The team is perplexed by the case of a boy with cerebral palsy and seizures, who has just been readmitted with aspiration pneumonia. It’s unclear why this happened—he looked great when discharged just four days earlier, “like a rose,” reports Clinical Nurse Specialist Sarah Wells.
Tracy Allen, one of the team’s nurse practitioners, wonders about care at home, which should include regular suctioning of mucus, a vibrating vest to break up thick lung secretions, specially compounded medications and more.
Such care is difficult to keep up with. Families often have to maintain miniature ICUs in their homes to keep their children alive. Many parents have to quit their jobs, and marriages often dissolve under the stress.
“Families need more support at home,” Morin says. “As a physician, my readmission rate is followed, and if a patient is readmitted within 30 days, insurance can decide not to pay. On the flip side, our patients’ length of stay is also tracked, so we have two opposing incentives. The rules work for general patients, but not complex patients.”
The team turns to a little boy who contracted a virulent infection.
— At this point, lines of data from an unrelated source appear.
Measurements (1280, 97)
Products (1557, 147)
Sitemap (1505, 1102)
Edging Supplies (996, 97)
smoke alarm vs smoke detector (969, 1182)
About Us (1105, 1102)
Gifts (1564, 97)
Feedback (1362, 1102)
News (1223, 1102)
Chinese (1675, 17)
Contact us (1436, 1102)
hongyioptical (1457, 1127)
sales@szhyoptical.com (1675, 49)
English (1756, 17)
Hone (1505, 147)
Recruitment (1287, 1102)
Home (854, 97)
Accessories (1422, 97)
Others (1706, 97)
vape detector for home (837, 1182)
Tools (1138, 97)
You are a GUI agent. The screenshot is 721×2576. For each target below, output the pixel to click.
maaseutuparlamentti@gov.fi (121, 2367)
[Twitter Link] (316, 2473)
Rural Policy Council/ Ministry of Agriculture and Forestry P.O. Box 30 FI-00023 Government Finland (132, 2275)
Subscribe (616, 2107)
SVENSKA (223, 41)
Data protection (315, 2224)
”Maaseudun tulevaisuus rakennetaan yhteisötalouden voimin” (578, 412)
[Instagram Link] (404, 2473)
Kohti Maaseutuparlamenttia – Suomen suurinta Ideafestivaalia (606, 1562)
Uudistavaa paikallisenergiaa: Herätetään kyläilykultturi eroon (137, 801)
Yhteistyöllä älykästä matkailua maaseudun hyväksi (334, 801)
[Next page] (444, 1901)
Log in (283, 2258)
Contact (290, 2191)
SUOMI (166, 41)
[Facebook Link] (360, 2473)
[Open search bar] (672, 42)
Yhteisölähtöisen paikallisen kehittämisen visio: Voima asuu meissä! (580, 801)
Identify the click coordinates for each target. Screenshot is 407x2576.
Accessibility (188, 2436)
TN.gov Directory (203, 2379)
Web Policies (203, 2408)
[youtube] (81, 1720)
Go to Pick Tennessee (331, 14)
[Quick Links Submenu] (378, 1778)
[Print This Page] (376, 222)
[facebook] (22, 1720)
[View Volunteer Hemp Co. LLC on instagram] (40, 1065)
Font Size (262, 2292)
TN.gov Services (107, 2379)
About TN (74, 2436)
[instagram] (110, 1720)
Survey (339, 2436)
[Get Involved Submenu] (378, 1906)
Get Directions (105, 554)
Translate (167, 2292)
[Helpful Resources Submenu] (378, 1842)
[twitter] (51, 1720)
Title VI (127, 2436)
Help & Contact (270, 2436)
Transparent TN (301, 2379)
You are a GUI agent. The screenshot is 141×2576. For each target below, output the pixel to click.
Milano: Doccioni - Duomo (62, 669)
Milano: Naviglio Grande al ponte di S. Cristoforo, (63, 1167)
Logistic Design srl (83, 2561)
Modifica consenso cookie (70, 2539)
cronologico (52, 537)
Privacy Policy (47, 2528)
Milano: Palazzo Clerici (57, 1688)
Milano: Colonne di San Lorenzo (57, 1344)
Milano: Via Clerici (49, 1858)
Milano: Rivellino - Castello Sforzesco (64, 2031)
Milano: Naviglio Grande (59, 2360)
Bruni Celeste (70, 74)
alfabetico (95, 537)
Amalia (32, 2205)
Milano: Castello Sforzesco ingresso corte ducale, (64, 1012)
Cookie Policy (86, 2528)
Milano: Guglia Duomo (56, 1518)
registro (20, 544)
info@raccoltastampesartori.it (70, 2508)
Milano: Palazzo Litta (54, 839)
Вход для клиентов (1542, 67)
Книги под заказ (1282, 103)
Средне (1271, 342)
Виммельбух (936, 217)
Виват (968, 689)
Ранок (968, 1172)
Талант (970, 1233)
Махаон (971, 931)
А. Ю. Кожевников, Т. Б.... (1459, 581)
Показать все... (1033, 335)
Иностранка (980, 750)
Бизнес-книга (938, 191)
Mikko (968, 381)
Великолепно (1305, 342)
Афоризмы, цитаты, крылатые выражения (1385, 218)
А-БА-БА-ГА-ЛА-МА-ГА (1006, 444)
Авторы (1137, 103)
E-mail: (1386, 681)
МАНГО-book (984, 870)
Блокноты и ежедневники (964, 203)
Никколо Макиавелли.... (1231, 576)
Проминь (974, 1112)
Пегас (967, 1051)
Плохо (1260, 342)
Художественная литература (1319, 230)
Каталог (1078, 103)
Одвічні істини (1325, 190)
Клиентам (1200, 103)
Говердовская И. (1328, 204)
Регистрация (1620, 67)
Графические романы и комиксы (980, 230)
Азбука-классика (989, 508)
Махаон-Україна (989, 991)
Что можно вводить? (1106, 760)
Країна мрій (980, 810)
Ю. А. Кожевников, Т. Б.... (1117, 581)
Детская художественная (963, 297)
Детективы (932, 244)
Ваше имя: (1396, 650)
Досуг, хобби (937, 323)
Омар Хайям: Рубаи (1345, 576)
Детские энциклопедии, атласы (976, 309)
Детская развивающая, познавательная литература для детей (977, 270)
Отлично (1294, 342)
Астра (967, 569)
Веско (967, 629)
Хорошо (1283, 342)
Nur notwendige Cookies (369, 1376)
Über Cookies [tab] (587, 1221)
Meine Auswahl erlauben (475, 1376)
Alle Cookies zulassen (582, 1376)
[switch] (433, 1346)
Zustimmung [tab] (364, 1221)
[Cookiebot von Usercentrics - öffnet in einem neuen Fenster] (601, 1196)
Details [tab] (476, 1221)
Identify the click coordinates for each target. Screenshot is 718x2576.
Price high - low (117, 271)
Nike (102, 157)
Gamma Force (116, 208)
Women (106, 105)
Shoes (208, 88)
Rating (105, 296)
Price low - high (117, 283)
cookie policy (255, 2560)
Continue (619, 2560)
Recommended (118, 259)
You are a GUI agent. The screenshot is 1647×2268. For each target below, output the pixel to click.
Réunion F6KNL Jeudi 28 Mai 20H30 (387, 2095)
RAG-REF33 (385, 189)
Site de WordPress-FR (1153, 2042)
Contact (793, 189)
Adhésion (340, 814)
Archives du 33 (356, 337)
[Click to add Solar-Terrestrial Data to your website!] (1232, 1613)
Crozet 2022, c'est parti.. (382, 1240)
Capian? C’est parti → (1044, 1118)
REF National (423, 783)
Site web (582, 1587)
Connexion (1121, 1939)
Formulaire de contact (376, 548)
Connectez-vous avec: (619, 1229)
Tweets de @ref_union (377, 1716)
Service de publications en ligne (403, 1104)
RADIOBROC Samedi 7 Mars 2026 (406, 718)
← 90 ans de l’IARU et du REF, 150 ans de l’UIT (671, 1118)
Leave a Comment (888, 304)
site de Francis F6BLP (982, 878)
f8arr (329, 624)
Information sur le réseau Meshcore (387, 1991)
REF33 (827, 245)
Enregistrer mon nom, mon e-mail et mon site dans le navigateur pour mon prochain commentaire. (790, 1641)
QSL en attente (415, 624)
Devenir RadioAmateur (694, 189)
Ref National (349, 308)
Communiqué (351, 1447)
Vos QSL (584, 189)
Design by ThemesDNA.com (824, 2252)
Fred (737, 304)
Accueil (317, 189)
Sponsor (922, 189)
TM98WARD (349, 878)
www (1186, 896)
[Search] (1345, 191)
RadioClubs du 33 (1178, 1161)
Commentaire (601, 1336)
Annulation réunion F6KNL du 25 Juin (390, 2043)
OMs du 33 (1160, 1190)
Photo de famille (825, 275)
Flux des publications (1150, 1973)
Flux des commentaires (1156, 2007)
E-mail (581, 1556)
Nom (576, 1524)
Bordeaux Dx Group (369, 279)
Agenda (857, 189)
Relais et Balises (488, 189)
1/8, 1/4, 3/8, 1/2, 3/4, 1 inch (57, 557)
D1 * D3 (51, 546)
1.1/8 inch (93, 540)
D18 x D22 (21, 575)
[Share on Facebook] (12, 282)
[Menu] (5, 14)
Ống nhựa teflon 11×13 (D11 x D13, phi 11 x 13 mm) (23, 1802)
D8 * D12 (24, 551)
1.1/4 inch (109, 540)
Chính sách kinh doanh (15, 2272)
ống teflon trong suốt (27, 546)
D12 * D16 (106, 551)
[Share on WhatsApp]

Where it came from is unclear, but it landed him in the intensive care unit three months ago with end-stage kidney disease, a bowel infarction, stroke and cardiac arrest.
“Now he’s stable, but it took a long time to get to that point, and he has multiple chronic medical problems,” says Morin. Allen has created a detailed binder with his medical information and what he likes and doesn’t like, for the rehab facility where he’ll go next.
A toddler with a chronic, unknown metabolic disorder was sent here by a long-term care facility. He has a tendency to get very sick very quickly, and the care facility is refusing to take him back, in part because his family does not want a Do Not Resuscitate/Do Not Intubate order. “That makes it hard to place him,” says Morin. “The facility feels he is too unstable to care for safely, but home just isn’t an option for this family.”
After discussing a half-dozen other cases, the meeting ends. “Strong work!” Morin tells the team. “That was a challenging list we just went through.”